WHAT IS BEING ASKED | Every line with "settings" in it should be copied from the data.

Stored data
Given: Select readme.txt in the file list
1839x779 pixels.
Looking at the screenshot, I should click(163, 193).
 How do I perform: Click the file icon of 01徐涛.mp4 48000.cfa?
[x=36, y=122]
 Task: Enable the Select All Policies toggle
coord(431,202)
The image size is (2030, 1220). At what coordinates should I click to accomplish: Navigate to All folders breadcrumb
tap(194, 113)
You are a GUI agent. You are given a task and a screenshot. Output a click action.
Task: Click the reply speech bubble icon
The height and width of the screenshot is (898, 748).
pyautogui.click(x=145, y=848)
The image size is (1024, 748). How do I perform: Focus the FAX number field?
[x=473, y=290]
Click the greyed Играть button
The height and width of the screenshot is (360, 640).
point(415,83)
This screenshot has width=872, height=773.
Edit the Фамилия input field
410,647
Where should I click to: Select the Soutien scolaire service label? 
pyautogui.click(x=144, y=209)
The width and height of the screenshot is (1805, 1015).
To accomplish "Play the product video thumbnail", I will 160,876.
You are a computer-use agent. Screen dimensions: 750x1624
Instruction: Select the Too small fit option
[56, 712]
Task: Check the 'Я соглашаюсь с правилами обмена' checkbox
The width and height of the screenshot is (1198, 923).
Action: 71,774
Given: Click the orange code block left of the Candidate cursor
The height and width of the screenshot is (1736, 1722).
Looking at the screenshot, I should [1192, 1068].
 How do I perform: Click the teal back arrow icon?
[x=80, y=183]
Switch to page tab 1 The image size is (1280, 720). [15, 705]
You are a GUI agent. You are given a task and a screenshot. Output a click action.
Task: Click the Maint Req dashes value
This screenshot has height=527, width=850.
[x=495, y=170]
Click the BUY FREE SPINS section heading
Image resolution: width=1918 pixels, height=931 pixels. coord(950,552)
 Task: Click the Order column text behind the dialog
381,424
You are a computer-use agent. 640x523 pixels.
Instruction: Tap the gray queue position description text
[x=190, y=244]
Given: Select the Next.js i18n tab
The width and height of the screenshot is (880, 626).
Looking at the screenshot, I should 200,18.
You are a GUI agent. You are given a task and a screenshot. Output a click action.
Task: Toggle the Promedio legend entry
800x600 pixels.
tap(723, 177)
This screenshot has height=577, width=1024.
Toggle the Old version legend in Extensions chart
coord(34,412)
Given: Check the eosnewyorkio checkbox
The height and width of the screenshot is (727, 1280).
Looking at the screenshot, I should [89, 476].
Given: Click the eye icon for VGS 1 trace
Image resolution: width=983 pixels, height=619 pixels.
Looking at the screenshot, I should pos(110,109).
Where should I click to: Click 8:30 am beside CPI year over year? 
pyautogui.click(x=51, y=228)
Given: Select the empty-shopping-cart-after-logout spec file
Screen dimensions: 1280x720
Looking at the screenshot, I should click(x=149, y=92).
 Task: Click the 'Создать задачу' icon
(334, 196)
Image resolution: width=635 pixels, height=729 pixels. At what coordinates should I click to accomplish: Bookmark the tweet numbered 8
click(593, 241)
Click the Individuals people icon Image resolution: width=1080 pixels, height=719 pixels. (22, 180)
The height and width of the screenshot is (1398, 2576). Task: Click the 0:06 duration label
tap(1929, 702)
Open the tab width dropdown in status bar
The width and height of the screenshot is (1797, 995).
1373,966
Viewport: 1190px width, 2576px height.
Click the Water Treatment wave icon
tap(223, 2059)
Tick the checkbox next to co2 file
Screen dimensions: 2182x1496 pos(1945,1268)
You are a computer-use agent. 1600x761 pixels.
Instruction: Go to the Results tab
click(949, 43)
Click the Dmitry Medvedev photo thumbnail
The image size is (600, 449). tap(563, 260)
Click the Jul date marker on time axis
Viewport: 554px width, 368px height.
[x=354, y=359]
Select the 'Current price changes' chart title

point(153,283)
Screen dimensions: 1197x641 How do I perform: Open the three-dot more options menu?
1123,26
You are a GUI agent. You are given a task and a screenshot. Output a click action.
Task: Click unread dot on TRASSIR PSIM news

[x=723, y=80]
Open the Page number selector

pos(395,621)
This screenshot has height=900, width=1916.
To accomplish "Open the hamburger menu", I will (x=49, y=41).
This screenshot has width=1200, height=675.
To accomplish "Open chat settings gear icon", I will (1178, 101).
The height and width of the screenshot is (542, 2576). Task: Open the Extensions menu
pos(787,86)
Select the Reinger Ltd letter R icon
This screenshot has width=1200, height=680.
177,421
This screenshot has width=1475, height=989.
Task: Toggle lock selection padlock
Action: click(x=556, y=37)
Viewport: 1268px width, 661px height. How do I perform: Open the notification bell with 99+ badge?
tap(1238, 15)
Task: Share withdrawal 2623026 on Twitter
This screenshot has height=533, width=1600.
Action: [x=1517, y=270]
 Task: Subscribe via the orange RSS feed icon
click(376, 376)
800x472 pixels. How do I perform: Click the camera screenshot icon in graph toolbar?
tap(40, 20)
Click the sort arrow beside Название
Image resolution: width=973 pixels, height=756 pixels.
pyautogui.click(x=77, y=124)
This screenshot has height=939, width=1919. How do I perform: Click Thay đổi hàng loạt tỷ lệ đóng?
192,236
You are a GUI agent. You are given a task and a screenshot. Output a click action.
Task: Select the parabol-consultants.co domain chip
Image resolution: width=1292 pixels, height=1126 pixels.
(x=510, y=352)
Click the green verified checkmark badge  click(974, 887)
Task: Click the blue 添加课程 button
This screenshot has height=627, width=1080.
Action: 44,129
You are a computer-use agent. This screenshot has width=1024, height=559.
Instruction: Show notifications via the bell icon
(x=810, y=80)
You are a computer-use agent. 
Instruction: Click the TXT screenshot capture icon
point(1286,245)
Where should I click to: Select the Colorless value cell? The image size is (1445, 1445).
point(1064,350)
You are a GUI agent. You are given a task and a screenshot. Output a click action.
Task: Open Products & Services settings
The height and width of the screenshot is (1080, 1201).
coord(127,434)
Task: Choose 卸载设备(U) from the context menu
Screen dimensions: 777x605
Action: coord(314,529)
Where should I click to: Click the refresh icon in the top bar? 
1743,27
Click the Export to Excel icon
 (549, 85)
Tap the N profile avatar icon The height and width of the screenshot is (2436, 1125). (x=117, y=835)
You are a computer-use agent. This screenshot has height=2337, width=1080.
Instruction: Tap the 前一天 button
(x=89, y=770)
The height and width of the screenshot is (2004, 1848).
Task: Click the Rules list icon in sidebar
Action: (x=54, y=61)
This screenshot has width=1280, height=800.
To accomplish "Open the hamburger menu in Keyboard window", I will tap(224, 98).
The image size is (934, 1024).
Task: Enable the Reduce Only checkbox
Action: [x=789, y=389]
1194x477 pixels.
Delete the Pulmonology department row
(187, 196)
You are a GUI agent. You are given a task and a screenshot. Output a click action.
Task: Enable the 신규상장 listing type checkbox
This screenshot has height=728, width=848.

RESPONSE AREA |
To accomplish "Open chat settings gear icon", I will (1178, 101).
Task: Open Products & Services settings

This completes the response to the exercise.